# Future Direction: Portable Trust Before Agent Transactions

XAIP is an early attempt to test a simple hypothesis:

> As AI agents begin to select tools, call services, and eventually transact on behalf of users, they may need portable trust evidence before delegation or payment.

Today, most agent tool selection is still based on local configuration, framework defaults, registry visibility, or model/planner output. XAIP explores whether behavior-derived execution receipts can become a portable trust signal across those systems.

This document uses two terms repeatedly:

- *Portable* — not locked inside one agent framework, marketplace, or vendor.
- *Behavior-derived* — computed from how tools actually performed in real calls, not from self-reported metadata or claims.

This document separates what exists today from what is being tested, what depends on more data, and what may never happen.

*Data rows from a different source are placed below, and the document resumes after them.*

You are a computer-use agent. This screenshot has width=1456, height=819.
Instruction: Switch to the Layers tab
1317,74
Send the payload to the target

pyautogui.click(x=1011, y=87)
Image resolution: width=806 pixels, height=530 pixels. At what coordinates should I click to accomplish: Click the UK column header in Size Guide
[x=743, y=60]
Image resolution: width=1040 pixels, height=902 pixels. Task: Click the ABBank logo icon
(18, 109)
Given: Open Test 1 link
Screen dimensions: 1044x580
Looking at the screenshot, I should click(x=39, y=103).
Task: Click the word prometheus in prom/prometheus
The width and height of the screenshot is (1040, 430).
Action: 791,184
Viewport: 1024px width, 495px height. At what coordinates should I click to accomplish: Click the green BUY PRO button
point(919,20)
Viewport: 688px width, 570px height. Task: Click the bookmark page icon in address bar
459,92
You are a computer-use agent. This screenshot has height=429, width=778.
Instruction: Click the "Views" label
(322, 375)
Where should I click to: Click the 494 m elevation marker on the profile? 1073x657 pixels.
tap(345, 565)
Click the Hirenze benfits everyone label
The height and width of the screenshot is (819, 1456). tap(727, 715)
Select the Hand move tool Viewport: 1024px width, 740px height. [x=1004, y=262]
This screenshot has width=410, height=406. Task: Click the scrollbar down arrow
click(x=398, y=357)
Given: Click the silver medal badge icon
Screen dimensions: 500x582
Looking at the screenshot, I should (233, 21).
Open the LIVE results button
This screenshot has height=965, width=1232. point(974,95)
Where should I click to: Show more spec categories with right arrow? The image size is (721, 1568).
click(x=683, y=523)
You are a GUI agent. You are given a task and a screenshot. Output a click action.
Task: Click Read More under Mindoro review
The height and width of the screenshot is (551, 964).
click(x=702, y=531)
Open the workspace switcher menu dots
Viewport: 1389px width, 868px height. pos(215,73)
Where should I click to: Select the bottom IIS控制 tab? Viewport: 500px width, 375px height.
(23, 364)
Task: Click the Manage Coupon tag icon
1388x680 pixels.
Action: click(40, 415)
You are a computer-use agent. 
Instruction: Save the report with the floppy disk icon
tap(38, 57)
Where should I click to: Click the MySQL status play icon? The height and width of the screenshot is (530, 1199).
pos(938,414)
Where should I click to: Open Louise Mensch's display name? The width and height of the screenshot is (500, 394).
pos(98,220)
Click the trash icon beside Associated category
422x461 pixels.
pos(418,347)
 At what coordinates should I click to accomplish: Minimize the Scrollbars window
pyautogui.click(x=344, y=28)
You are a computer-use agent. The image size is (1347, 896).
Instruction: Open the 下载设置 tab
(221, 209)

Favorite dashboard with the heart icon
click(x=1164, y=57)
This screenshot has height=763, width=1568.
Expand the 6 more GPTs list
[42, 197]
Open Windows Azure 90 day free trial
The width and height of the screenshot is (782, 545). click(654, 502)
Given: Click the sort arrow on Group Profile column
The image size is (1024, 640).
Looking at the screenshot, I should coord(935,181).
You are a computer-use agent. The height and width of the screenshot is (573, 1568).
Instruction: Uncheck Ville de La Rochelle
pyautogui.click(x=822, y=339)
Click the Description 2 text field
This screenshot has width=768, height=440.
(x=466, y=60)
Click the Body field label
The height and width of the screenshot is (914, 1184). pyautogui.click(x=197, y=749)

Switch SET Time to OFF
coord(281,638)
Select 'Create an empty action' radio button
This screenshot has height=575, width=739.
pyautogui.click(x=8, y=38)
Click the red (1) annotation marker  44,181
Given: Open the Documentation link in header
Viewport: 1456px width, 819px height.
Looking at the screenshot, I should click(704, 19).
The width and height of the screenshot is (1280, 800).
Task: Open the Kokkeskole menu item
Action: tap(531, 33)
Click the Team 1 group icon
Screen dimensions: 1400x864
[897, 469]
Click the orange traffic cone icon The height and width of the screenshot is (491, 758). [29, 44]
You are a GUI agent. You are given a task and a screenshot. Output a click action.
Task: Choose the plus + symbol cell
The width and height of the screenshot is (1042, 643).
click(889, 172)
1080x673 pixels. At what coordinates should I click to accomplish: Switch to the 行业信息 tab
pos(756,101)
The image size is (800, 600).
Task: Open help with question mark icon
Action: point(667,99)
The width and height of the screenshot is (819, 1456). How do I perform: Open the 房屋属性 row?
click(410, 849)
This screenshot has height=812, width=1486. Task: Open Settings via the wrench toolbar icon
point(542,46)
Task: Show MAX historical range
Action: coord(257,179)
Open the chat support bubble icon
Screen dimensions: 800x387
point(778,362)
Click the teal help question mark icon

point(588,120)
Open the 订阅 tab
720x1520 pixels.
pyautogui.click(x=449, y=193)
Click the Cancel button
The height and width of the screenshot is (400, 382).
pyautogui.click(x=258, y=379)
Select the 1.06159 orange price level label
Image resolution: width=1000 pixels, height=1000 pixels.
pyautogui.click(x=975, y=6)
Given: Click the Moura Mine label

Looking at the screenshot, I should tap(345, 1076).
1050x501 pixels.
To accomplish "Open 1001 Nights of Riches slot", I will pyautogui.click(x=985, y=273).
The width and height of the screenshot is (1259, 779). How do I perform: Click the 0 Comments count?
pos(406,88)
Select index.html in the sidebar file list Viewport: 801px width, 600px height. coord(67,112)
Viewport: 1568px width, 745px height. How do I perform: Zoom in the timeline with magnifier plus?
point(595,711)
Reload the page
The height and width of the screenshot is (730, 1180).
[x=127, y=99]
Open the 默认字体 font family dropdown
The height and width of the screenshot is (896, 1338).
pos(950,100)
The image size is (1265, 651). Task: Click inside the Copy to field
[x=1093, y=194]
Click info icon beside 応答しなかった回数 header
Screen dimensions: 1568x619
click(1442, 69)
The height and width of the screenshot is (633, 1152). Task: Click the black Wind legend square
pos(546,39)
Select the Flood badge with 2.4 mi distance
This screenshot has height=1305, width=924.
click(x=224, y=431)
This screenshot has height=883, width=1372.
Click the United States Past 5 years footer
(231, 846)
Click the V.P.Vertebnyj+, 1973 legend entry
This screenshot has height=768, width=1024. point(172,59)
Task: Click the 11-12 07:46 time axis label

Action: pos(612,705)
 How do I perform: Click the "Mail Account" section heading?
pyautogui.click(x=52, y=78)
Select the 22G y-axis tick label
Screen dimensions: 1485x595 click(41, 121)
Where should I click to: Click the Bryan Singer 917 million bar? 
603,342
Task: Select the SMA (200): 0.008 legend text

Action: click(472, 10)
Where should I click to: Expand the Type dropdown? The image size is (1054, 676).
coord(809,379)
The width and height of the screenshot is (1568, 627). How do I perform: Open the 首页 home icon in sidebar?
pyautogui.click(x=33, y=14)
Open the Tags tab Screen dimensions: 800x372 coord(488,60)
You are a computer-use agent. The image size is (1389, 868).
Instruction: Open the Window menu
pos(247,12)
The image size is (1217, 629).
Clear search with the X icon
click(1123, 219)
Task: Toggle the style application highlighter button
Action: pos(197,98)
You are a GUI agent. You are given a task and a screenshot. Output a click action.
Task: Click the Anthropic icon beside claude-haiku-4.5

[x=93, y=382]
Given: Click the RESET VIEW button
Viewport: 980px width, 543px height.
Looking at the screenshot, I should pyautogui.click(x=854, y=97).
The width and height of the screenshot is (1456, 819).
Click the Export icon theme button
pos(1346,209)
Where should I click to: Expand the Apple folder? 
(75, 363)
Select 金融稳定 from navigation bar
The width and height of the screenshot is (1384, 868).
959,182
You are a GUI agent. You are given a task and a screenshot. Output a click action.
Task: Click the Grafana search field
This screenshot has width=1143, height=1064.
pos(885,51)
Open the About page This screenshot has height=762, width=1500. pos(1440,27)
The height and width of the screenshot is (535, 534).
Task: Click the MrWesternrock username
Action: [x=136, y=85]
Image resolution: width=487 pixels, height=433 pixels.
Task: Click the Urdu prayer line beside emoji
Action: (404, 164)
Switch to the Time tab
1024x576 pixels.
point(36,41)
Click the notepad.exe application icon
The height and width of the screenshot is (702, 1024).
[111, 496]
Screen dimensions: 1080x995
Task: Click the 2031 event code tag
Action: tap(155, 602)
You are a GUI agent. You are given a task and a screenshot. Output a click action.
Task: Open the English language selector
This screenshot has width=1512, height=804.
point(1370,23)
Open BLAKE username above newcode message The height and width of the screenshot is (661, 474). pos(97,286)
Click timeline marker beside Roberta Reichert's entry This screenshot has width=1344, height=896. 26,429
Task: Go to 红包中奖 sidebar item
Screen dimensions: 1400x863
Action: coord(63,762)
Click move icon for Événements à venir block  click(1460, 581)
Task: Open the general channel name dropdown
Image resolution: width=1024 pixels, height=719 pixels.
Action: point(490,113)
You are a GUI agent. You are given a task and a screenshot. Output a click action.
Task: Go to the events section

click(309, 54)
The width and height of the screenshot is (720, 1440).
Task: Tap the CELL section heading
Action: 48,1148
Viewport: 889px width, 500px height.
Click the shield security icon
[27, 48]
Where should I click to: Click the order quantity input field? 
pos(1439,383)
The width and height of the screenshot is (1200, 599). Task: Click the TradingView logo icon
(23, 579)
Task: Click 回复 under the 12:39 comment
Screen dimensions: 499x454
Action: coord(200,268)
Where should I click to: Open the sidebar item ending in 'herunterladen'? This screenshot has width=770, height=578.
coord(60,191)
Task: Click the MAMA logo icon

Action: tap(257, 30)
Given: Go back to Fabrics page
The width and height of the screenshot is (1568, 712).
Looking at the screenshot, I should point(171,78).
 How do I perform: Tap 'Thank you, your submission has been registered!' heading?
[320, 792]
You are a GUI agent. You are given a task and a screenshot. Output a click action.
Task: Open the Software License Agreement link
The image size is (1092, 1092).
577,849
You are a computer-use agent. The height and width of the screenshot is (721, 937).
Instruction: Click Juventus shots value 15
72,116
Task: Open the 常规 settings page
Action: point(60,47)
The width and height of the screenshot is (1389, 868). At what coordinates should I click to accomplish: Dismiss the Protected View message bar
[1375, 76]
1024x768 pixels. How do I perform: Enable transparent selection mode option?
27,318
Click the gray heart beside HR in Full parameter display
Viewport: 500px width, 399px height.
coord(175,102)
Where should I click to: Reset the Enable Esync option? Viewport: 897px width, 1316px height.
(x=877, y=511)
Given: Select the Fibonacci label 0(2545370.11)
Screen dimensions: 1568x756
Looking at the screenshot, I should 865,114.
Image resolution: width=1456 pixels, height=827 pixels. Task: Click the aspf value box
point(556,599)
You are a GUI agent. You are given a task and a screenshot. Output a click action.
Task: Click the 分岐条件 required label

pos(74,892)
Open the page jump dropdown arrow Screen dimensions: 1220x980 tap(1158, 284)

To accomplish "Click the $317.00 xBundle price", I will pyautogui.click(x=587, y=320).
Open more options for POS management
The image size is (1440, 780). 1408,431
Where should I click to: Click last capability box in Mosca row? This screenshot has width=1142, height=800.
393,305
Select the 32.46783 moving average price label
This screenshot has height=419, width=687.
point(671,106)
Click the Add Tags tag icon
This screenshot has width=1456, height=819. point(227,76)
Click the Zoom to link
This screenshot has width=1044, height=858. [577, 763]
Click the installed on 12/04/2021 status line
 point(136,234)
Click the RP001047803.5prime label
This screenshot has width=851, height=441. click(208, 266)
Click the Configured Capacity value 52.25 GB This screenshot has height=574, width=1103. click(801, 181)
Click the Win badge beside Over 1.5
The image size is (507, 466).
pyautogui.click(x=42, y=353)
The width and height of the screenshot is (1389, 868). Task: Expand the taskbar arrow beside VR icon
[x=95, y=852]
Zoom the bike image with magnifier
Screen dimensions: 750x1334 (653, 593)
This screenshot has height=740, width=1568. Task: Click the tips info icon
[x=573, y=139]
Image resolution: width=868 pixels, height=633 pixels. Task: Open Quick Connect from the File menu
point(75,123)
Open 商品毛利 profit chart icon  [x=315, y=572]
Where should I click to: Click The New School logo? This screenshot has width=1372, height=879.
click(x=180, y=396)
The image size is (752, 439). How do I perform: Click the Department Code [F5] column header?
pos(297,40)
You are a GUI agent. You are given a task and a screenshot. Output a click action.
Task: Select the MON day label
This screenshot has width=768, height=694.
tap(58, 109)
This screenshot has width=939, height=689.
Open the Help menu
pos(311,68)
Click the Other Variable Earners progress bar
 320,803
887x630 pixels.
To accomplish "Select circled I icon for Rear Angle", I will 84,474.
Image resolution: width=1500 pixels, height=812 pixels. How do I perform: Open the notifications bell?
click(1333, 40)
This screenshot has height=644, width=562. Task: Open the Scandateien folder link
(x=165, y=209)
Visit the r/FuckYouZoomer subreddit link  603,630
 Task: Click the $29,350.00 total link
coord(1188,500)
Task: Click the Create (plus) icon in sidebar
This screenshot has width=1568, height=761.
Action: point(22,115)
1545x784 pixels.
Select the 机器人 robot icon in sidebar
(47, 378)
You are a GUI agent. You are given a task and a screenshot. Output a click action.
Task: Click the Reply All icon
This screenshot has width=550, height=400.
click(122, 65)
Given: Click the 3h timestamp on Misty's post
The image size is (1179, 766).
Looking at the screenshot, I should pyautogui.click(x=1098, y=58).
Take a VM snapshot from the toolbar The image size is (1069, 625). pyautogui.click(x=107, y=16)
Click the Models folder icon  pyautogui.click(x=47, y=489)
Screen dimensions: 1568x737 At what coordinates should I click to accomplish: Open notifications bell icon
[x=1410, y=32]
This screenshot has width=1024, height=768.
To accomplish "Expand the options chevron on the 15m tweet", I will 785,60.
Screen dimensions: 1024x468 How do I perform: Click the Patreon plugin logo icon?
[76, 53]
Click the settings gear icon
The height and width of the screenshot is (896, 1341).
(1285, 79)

For the boundaries of what XAIP claims to be, see [Agent Trust Before Agent Payments](./agent-trust-overview.md).

## Now: shipped

XAIP currently has:

- A signed execution receipt format for AI tool calls.
- A Trust API that exposes behavior-derived trust scores.
- A live dashboard showing the current public dataset.
- A deterministic Blind vs XAIP replay demo using a static trust snapshot.
- A provider-neutral receipt model: any system that can hash input/output and sign a receipt can participate.
- Preview receipt producers for LangChain.js and OpenAI-compatible tool-call loops.
- An HTTP caller path via `npx xaip-caller`, which does not require MCP.
- v0.5 metadata plumbing for tool class hints inside signed receipts.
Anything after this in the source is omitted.